We continue comparing our record’s attribute values with other internal nodes of the tree until we reach a leaf node with predicted class value. As we know how the modeled decision tree can be used to predict the target class or the value. Now let’s understanding how we can create the decision tree model.
Assumptions while creating Decision Tree
The below are the some of the assumptions we make while using Decision tree:
- At the beginning, the whole training set is considered as the root.
- Feature values are preferred to be categorical. If the values are continuous then they are discretized prior to building the model.
- Records are distributed recursively on the basis of attribute values.
- Order to placing attributes as root or internal node of the tree is done by using some statistical approach.
Decision Trees follow Sum of Product (SOP) representation. For the above images, you can see how we can predict can we accept the new job offer? and Use computer daily? from traversing for the root node to the leaf node.
It’s a sum of product representation. The Sum of product(SOP) is also known as Disjunctive Normal Form. For a class, every branch from the root of the tree to a leaf node having the same class is a conjunction(product) of values, different branches ending in that class form a disjunction(sum).
The primary challenge in the decision tree implementation is to identify which attributes do we need to consider as the root node and each level. Handling this is know the attributes selection. We have different attributes selection measure to identify the attribute which can be considered as the root note at each level.
The popular attribute selection measures:
- Information gain
- Gini index
Attributes Selection
If dataset consists of “n” attributes then deciding which attribute to place at the root or at different levels of the tree as internal nodes is a complicated step. By just randomly selecting any node to be the root can’t solve the issue. If we follow a random approach, it may give us bad results with low accuracy.

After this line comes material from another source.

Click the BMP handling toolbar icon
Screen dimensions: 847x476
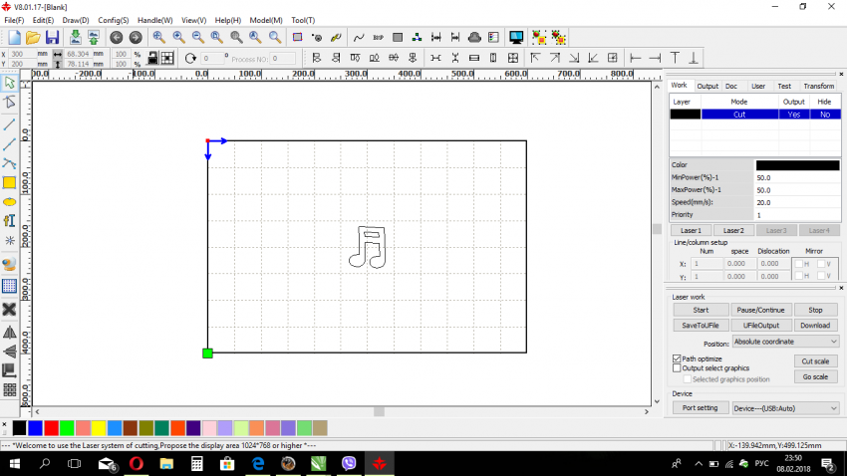(378, 37)
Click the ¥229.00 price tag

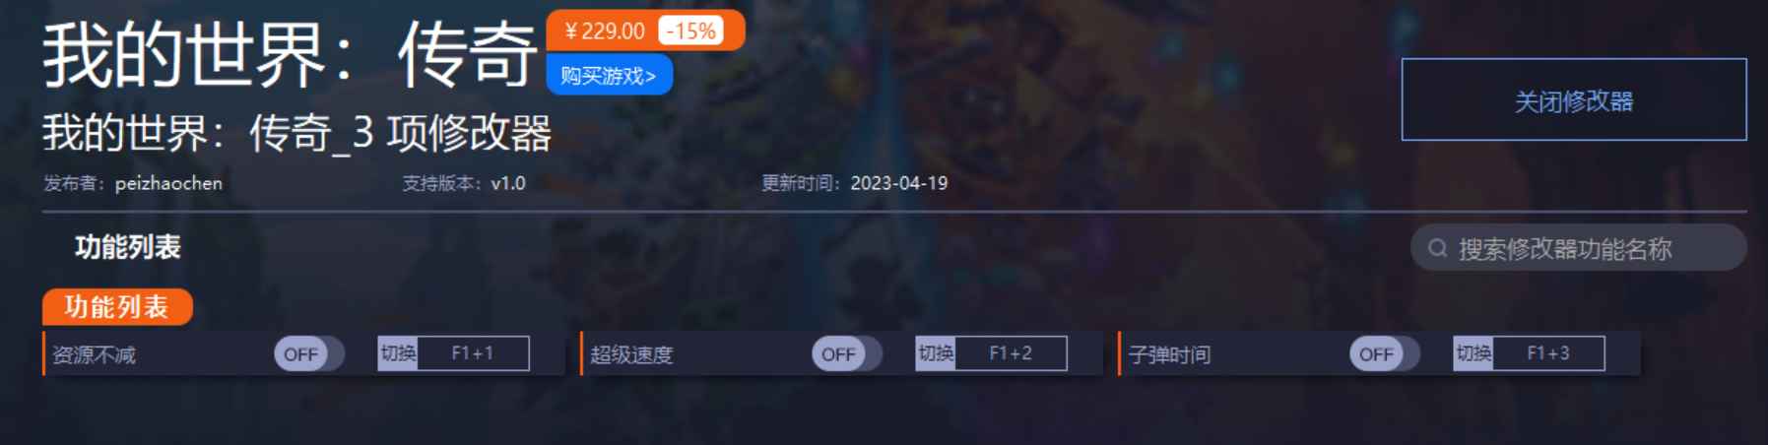(605, 32)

For solving this attribute selection problem, researchers worked and devised some solutions. They suggested using some criterion like information gain, gini index, etc. These criterions will calculate values for every attribute. The values are sorted, and attributes are placed in the tree by following the order i.e, the attribute with a high value(in case of information gain) is placed at the root.
While using information Gain as a criterion, we assume attributes to be categorical, and for gini index, attributes are assumed to be continuous.
Information Gain
By using information gain as a criterion, we try to estimate the information contained by each attribute. We are going to use some points deducted from information theory.
To measure the randomness or uncertainty of a random variable X is defined by Entropy.
For a binary classification problem with only two classes, positive and negative class.
- If all examples are positive or all are negative then entropy will be zero i.e, low.
- If half of the records are of positive class and half are of negative class then entropy is one i.e, high.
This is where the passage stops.